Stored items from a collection
========================================================================
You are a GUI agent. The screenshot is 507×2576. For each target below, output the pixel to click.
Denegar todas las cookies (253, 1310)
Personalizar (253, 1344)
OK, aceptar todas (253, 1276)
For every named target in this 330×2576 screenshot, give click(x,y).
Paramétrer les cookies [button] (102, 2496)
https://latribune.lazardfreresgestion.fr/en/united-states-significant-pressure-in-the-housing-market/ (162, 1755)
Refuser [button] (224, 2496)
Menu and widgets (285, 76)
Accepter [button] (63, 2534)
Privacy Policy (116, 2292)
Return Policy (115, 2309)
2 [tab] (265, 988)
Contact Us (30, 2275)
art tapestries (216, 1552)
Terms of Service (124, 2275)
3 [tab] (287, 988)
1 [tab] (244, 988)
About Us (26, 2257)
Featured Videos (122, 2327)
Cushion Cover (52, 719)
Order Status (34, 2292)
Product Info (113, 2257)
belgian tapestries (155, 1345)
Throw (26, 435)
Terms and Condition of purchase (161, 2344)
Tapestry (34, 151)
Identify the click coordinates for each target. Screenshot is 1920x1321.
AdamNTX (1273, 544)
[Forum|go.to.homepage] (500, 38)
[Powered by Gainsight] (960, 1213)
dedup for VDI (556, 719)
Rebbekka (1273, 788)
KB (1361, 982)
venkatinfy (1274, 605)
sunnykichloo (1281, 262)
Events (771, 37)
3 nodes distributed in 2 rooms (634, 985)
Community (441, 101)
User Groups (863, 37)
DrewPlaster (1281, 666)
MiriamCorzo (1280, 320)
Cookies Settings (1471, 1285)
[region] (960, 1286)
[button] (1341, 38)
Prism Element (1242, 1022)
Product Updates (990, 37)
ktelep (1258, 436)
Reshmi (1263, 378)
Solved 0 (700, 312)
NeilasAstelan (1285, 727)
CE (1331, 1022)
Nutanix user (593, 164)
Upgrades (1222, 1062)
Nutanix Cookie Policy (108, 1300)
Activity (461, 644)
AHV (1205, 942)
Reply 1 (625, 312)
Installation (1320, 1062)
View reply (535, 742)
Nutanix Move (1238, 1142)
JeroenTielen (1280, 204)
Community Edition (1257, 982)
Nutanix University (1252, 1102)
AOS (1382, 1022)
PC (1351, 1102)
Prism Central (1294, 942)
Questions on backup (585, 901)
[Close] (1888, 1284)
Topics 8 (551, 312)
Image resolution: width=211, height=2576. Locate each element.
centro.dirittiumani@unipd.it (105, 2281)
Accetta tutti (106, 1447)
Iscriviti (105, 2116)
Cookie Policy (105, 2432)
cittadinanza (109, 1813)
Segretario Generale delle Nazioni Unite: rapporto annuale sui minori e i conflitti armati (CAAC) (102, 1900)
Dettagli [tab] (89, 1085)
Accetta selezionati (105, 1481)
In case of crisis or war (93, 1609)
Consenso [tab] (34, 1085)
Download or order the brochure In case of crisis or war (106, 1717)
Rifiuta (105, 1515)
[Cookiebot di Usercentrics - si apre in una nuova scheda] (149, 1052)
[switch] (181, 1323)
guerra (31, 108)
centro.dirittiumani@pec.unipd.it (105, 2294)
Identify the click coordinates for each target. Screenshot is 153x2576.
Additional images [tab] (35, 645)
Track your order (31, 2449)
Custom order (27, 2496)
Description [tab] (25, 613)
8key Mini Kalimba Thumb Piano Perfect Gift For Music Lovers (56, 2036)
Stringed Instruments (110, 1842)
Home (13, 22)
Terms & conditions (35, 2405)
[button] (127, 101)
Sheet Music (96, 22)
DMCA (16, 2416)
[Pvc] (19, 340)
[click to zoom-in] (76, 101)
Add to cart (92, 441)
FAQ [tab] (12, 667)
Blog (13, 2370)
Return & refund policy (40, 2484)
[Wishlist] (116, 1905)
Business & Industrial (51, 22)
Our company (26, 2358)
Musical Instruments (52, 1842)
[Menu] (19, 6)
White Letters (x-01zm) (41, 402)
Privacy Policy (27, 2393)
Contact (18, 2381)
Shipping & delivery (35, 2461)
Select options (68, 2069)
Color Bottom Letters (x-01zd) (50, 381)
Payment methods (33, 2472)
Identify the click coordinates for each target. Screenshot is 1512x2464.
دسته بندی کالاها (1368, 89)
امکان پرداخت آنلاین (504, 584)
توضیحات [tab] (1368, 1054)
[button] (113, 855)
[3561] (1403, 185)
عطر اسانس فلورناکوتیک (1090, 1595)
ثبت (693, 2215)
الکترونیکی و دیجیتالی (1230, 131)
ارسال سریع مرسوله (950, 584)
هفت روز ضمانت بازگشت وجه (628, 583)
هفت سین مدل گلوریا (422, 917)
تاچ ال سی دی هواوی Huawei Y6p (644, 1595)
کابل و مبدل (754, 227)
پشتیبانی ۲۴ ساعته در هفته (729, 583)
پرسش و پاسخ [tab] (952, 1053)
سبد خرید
========================================================================
### Exercise objective
All lines from the line containing "Custom order (27, 2496)" through the last line of the data are to be repeated exactly; no other line belongs in the answer.

### Response area
Custom order (27, 2496)
Description [tab] (25, 613)
8key Mini Kalimba Thumb Piano Perfect Gift For Music Lovers (56, 2036)
Stringed Instruments (110, 1842)
Home (13, 22)
Terms & conditions (35, 2405)
[button] (127, 101)
Sheet Music (96, 22)
DMCA (16, 2416)
[Pvc] (19, 340)
[click to zoom-in] (76, 101)
Add to cart (92, 441)
FAQ [tab] (12, 667)
Blog (13, 2370)
Return & refund policy (40, 2484)
[Wishlist] (116, 1905)
Business & Industrial (51, 22)
Our company (26, 2358)
Musical Instruments (52, 1842)
[Menu] (19, 6)
White Letters (x-01zm) (41, 402)
Privacy Policy (27, 2393)
Contact (18, 2381)
Shipping & delivery (35, 2461)
Select options (68, 2069)
Color Bottom Letters (x-01zd) (50, 381)
Payment methods (33, 2472)
Identify the click coordinates for each target. Screenshot is 1512x2464.
دسته بندی کالاها (1368, 89)
امکان پرداخت آنلاین (504, 584)
توضیحات [tab] (1368, 1054)
[button] (113, 855)
[3561] (1403, 185)
عطر اسانس فلورناکوتیک (1090, 1595)
ثبت (693, 2215)
الکترونیکی و دیجیتالی (1230, 131)
ارسال سریع مرسوله (950, 584)
هفت روز ضمانت بازگشت وجه (628, 583)
هفت سین مدل گلوریا (422, 917)
تاچ ال سی دی هواوی Huawei Y6p (644, 1595)
کابل و مبدل (754, 227)
پشتیبانی ۲۴ ساعته در هفته (729, 583)
پرسش و پاسخ [tab] (952, 1053)
سبد خرید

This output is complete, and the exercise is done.